This is the first retrospective exhibition to survey what has emerged as the
central theme of Cindy Workman’s art: women. She combines pictures of
women with contrasting imagery to construct an inquiry about sexuality,
body image and social identity. Workman writes: These composite images
invite the viewer to perceive many roles at once. While addressing the
complexity of today’s female self they invite the observer to process and
examine this new model, continuing art’s long tradition of shifting universal
perceptions and prevailing standards.
Working in New York in the early 1990s during an era when the bravado of
neo-expressionist painting was giving way to social critique and
introspection, Workman began to focus on images of women, derived
initially from art historical sources, comic books and from her own family
photographs. She made direct, physical collages with printed images, colored
plexiglass, wood and prominent hardware. In the mid 90s, she incorporated
less mediated pictures of real women, posed and photographed as objects of
desire - a type of soft-core amateur porn that she collected along with other
source material at flea markets.
Daisy Nude and Yellow Nude, both 1995, are the earliest works in the
exhibition and present an interesting contrast. In the first work, the figure is
demure, her head bowed and her form overlaid with a delicate botanical
illustration resulting in an artful image. In the second, the woman’s forthright
gaze and swiveled torso project sexuality and the overlaid target mirrors the
roundness of her female attributes. Sexy as she is without her clothes, though,
she’s still the girl next door with fluffy pigtails, a pretty necklace and a ring.
Sexy and safe.
Special Occasion Flower 4, 1996, isn’t so safe. It consists of a red vinylupholstered
disc encircled by eight smaller discs with images of bondage and
cartoon pistols, suggesting the potential for violence between the sexes.
Concrete Blond, 2000, shows a classic Pop Art-style comic strip heroine
overlaid with a pinkish diagram of a well-marbled cut of meat. The four
stacked panels of Exquisite Corpse 1, 2000, imply the revelation of a hidden
identity as what begins with a girl’s face at the top ends with a penis at the
The idealization inherent in illustration also interests Cindy Workman, as do
the mechanics of printed reproduction. No. 42, 2000, gives us a
Large Woman 17, 2006
Large Woman 12, 2006
wide-eyed little girl seemingly responding to a corseted figure drawn in bold blond woman - one drawn, the other photographed - gazing away from each
other as though one is imagining, one is remembering, beneath an overlay of
a scientific diagram. By this time, the artist had begun to realize her work in a
fully digital realm that allowed her to layer images and structures with
greater control than before.
Indeed, in Pebbles, 2003, she skillfully combined three sources – a largebreasted
woman posing with spread legs and cupped hands, a child’s crayon
drawing of Pebbles Flintstone and a connect-the-dots diagram of a skating
girl. Three faces overlap in a cascade of eyes and smiles and hair and the
overall image creates a chord of mixed dominance as the viewer’s focus
shifts from one figure to another. In the recent series Large Woman,
Workman’s figures achieve a fully blended identity. She has digitally
manipulated the transparency of nude photographs and pretty girl pictures
and merged them into a single figure in which neither layer can be seen
completely independent of the other.
The exhibition includes twelve medium sized to large scale works which
consist of archival digital prints laminated to plexiglass and presented either
framed or attached to the wall with custom hardware. The show will also
include a selection of smaller works that mirror the development of the major
pieces. An illustrated brochure will accompany the exhibition with an essay
by independent curator Elizabeth Saperstein.

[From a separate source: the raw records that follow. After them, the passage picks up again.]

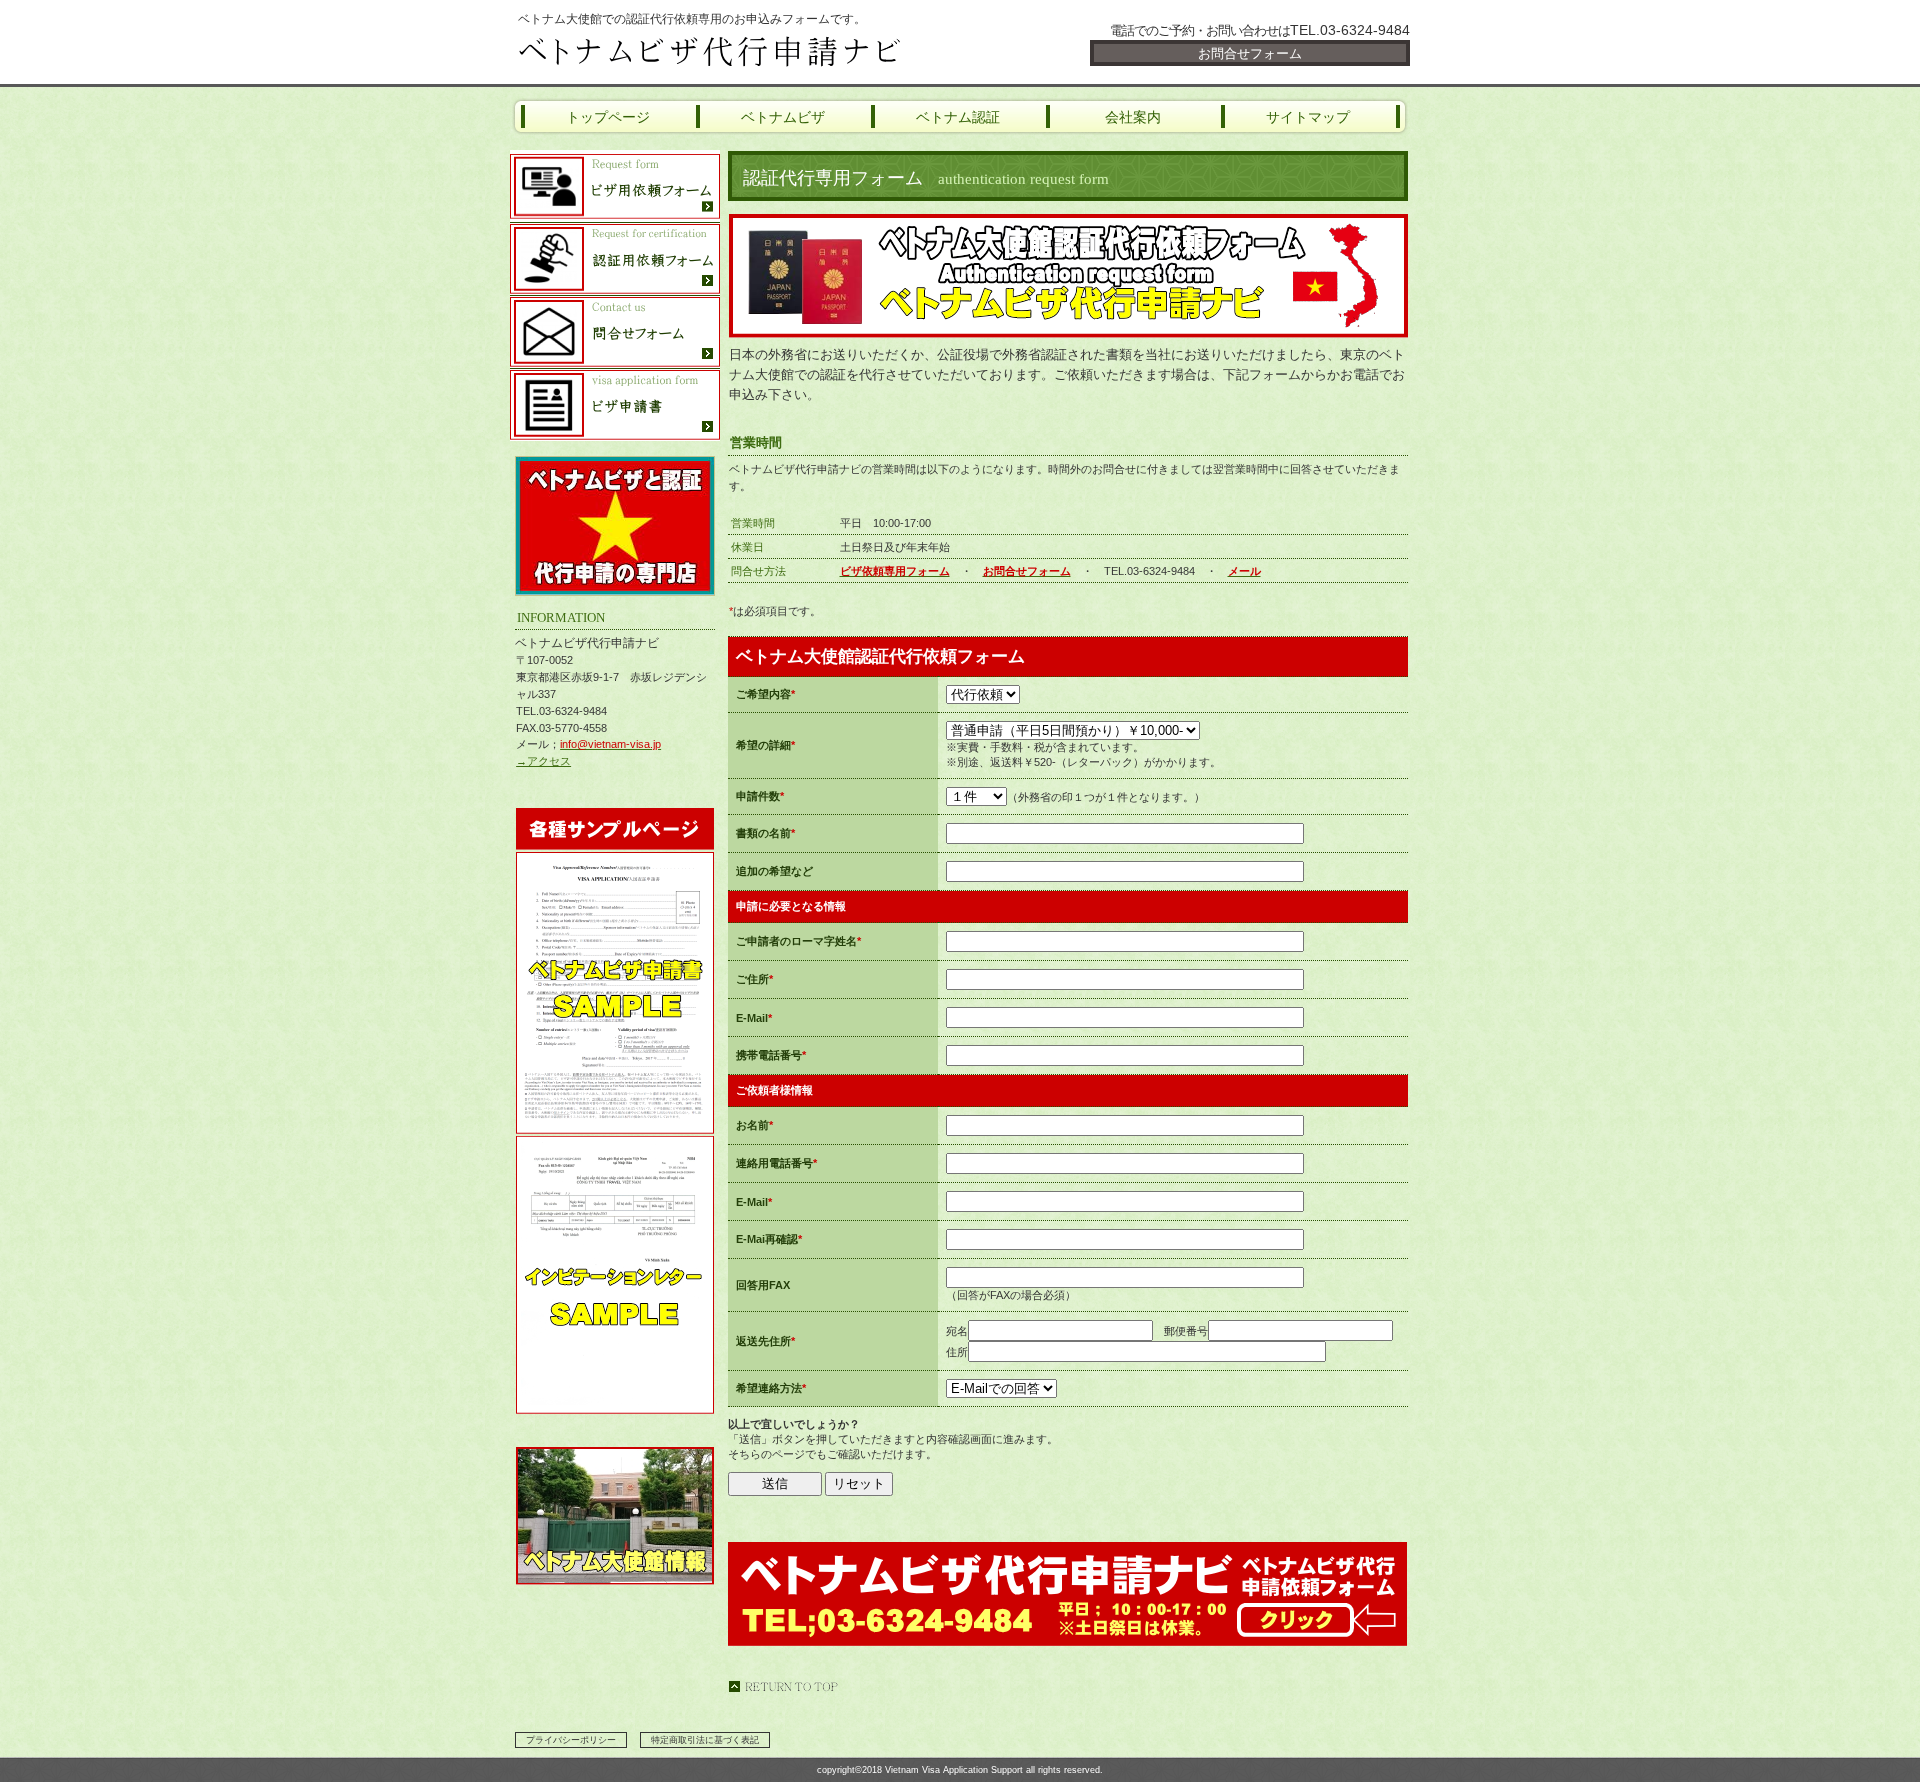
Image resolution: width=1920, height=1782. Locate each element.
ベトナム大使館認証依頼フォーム (615, 259)
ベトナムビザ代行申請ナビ (750, 52)
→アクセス (543, 761)
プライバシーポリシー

Cindy Workman was born in 1961. Workman’s family advocated for the arts
and supported museums through donations of artworks from a substantial
collection of American and British modern and contemporary art. She grew
up with artworks by artists such as Georgia O’Keefe, Willem de Kooning,
Roy Lichtenstein, Alex Katz, Bridget Riley, and Joan Mitchell, all of whose
work in one way or another impacted her sense of the creative process. She
received a BFA from the State University of New York in Purchase in 1983
and an MA from the Chelsea School of Art in London in 1985. She lived and
worked in Paris for two years before returning to New York.
Represented early on by Muranushi Lederman Productions, Workman has
been exhibiting with Lennon, Weinberg since 1998. She had a solo exhibition
at the Forum Kunst Rottweil in 1996 and has been included in numerous
group shows in New York, Los Angeles and elsewhere.